Nine steady-state operation modes in Table 1 can be explained in detail. In NO₁~NO₉, the load agent operates in the normal mode, which indicates that the load agent is connected to the DCMG system without load shedding [31,32,39]. In this paper, the electricity price condition is determined via the real-time pricing (RTP) method as an electricity pricing policy [30,31]. While the steady-state operation modes NO₁~NO₆ represent the grid-connected modes, NO₇~NO₉ represent the islanded modes when the grid agent is disconnected to the DCMG. The power balance is ensured effectively in both the grid-connected and islanded modes.

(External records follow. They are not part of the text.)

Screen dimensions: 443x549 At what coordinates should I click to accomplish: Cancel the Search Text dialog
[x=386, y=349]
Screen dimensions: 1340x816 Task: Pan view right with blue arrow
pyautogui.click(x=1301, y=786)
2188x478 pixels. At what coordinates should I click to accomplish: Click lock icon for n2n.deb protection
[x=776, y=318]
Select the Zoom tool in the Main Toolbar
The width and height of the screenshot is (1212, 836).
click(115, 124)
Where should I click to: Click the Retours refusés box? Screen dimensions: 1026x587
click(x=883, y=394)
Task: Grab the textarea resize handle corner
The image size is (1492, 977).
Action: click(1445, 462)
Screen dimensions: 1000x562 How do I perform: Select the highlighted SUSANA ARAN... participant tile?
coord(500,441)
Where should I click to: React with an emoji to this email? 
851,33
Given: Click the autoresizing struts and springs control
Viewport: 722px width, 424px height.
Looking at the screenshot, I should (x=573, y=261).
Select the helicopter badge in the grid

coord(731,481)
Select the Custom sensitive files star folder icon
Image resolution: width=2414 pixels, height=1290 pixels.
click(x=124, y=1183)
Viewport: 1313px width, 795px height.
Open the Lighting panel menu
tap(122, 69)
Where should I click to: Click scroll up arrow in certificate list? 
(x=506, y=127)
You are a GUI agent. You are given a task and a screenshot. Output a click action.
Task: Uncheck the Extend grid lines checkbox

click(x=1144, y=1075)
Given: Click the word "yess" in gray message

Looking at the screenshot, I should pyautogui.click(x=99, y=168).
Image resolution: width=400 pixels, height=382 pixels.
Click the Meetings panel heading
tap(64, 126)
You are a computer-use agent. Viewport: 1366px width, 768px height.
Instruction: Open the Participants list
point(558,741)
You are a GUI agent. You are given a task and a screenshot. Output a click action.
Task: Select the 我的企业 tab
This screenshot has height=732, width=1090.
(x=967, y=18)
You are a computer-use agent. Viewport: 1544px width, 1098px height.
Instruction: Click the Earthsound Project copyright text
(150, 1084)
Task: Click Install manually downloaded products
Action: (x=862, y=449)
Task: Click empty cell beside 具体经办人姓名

Operation NO₁: This mode occurs with a high electricity price when the sum of the maximum discharging battery power and wind power is larger than the load. In this case, the grid agent regulates the DCV at a nominal value, V_nom, via GVCM_inv (grid agent voltage control mode by inverter operation). The battery agent operates in BCCM_dis (battery current control mode by discharging operation), and the wind turbine agent works in maximum power point tracking (MPPT) mode.

Operation NO₂: This occurs with a high electricity price when the sum of the maximum discharging battery power and wind power is lower than the load. To guarantee power balance, the grid agent supplies power to the DC bus even with a high electricity price by regulating the DCV at V_nom. The grid agent works in GVCM_con (grid agent voltage control mode by converter operation), the battery agent operates in BCCM_dis, and the wind turbine agent works in the MPPT operation.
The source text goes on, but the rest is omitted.